Many larger companies have been slower to respond, including two companies that market brands specifically to women. Dove, a Unilever brand that is running a “self-esteem” ad campaign for women, is facing pressure on Twitter, while Procter & Gamble’s response was, “We can’t control what content they [our advertising] pops up next to. Obviously it’s a shame that our ad happened to pop up next to it.”
Zappos replied that users who are upset by an ad appearing next to a date rape image “click the X to delete the ad.” Though Zipcar has not stopped advertising it “expressed to Facebook the critical need to block this content from appearing.” And Audible has responded that it will not take down advertising. “Audible does not condone or endorse violence against women,” but it “takes pride in and respects the rules that govern our Facebook community and because of this we do not delete negative posts. However, we must delete, and will continue to delete, any content that contains offensive, graphic images.”
Facebook’s rules, however, appear to be enforced unevenly. A Facebook spokesperson told ThinkProgress that content featuring battered women, rape, and violence falls under “poor taste” or “crude attempts at humor” and does not violate its policies. And while Facebook screens anti-Semitic, Islamaphobic, and homophobic hate speech, the same standards do not apply to images of violence against women. At the same time, Facebook rejected an ad about breast cancer because it showed a woman’s breast.

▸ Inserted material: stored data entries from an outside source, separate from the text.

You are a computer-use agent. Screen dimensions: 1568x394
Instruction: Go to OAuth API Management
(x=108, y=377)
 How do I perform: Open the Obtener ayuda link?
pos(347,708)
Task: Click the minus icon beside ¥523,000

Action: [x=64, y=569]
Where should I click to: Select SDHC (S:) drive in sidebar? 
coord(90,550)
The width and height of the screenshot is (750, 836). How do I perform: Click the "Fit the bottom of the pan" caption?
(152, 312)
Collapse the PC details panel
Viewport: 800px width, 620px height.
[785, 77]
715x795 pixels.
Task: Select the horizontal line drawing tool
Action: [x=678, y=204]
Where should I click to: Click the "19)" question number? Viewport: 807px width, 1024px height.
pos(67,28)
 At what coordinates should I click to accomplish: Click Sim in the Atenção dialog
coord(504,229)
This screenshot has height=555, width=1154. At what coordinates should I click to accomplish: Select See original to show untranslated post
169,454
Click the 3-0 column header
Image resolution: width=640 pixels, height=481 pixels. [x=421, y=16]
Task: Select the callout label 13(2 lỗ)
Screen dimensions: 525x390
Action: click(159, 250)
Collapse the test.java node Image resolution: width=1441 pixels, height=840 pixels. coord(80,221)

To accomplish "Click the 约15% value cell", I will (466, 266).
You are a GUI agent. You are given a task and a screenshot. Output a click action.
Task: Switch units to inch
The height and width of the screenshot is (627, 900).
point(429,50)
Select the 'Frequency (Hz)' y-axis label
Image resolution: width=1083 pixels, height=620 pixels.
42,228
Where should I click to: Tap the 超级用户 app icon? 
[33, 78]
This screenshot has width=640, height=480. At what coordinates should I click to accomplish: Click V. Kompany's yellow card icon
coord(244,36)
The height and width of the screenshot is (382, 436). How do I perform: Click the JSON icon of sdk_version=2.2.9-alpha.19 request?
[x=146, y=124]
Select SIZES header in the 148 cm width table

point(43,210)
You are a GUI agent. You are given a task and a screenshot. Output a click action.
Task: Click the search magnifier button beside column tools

An Audible spokesperson reached out to ThinkProgress:
Our pride in the Audible community on Facebook in no way dictates whether we will or will not decide to pull our advertising from Facebook. To date, we did get Facebook to remove the offensive pages immediately, and we are working diligently to get Facebook to address this issue more aggressively and effectively going forward.
The post has been updated with Audible’s original statement.